Coverdale's Bible was probably printed by Froschover in Zurich, Switzerland and was published at the end of 1535, with a dedication to Henry VIII. By this time, the conditions were more favorable to a Protestant Bible than they had been in 1525. Henry had finally broken with the Pope and had committed himself to the principle of an English Bible. Coverdale's work was accordingly tolerated by authority, and when the second edition of it appeared in 1537 (printed by an English printer, Nycolson of Southwark), it bore on its title-page the words, "Set forth with the King's most gracious license." In licensing Coverdale's translation, King Henry probably did not know how far he was sanctioning the work of Tyndale, which he had previously condemned.

In the New Testament, in particular, Tyndale's version is the basis of Coverdale's, and to a somewhat less extent this is also the case in the Pentateuch and Jonah; but Coverdale revised the work of his predecessor with the help of the Zurich German Bible of Zwingli and others (1524-1529), a Latin version by Pagninus, the Vulgate, and Luther. In his preface, he explicitly disclaims originality as a translator, and there is no sign that he made any noticeable use of the Greek and Hebrew; but he used the available Latin, German, and English versions with judgment. In the parts of the Old Testament which Tyndale had not published he appears to have translated mainly from the Zurich Bible. [Coverdale's Bible of 1535 was reprinted by Bagster, 1838.]

In one respect Coverdale's Bible was groundbreaking, namely, in the arrangement of the books of the. It is to Tyndale's example, no doubt, that the action of Coverdale is due. His Bible is divided into six parts -- (1) Pentateuch; (2) Joshua -- Esther; (3) Job -- "Solomon's Balettes" (i.e.

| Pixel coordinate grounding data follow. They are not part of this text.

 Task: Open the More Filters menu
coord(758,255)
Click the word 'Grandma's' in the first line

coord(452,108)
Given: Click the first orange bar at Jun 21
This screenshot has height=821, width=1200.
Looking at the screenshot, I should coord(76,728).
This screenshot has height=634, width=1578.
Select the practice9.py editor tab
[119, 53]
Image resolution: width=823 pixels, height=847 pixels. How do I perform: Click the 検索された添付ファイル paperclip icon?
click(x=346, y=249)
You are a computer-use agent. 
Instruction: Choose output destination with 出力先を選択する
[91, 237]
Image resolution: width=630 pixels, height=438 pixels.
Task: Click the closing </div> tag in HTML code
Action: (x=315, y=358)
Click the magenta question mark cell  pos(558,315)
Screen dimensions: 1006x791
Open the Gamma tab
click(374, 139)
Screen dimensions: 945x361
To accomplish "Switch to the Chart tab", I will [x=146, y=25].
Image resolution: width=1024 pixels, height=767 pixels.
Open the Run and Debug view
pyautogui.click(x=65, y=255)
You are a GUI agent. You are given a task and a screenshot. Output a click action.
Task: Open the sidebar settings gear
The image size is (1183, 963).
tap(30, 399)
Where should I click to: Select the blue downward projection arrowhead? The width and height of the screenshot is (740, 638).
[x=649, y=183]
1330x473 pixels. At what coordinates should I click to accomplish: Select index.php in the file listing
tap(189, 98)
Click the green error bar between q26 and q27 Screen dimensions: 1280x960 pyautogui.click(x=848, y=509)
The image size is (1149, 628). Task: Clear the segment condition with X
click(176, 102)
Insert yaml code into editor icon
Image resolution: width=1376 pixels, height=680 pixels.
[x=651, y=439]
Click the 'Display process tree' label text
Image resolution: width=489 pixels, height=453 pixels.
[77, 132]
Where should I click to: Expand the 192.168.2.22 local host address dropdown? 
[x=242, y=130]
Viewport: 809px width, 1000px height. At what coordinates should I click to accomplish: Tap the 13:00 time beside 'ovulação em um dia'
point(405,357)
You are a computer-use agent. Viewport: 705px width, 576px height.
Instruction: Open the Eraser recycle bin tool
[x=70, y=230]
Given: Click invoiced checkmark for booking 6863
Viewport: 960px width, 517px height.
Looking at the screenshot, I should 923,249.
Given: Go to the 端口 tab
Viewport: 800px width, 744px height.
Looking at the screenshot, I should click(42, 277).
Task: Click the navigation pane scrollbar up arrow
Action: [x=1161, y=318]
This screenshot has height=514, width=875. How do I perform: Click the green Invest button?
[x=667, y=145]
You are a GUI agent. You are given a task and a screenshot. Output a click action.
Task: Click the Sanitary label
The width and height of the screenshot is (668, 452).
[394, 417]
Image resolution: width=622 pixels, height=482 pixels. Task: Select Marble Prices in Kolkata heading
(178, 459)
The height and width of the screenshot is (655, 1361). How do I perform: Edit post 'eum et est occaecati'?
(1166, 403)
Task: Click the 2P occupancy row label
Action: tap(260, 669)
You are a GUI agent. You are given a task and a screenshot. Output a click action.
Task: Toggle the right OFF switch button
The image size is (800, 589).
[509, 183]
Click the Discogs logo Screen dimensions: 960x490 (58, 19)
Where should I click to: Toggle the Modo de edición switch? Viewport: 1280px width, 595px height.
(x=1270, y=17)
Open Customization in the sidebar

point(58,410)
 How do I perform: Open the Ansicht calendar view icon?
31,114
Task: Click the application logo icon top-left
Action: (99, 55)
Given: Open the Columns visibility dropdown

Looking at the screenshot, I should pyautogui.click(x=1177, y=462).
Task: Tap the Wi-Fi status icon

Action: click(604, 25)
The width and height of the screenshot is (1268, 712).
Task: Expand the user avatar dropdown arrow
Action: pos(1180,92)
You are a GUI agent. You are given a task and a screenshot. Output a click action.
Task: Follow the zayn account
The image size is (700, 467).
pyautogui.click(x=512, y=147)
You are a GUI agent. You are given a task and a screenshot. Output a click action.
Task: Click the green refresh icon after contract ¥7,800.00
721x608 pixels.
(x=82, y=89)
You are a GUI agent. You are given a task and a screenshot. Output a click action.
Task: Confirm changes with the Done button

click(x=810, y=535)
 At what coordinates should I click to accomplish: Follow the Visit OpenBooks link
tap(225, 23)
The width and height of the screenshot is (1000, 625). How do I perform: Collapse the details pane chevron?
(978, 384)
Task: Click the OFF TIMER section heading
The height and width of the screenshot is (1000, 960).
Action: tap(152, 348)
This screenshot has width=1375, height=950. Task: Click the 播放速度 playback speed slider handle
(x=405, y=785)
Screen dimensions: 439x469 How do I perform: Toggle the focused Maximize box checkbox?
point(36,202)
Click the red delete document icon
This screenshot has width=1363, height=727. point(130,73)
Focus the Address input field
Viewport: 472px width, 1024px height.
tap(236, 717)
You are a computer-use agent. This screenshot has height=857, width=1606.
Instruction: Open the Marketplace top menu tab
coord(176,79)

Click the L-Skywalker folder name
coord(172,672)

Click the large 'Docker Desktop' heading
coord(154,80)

Canticles); (4) Prophets; (5) "Apocrypha, the books and treatises which among the fathers of old are not reckoned to be of like authority with the other books of the Bible, neither are they found in the canon of the Hebrew"; (6) the New Testament. This represents the view generally taken by the Reformers, both in Germany and in England, and so far as concerns the English Bible, Coverdale's example was decisive.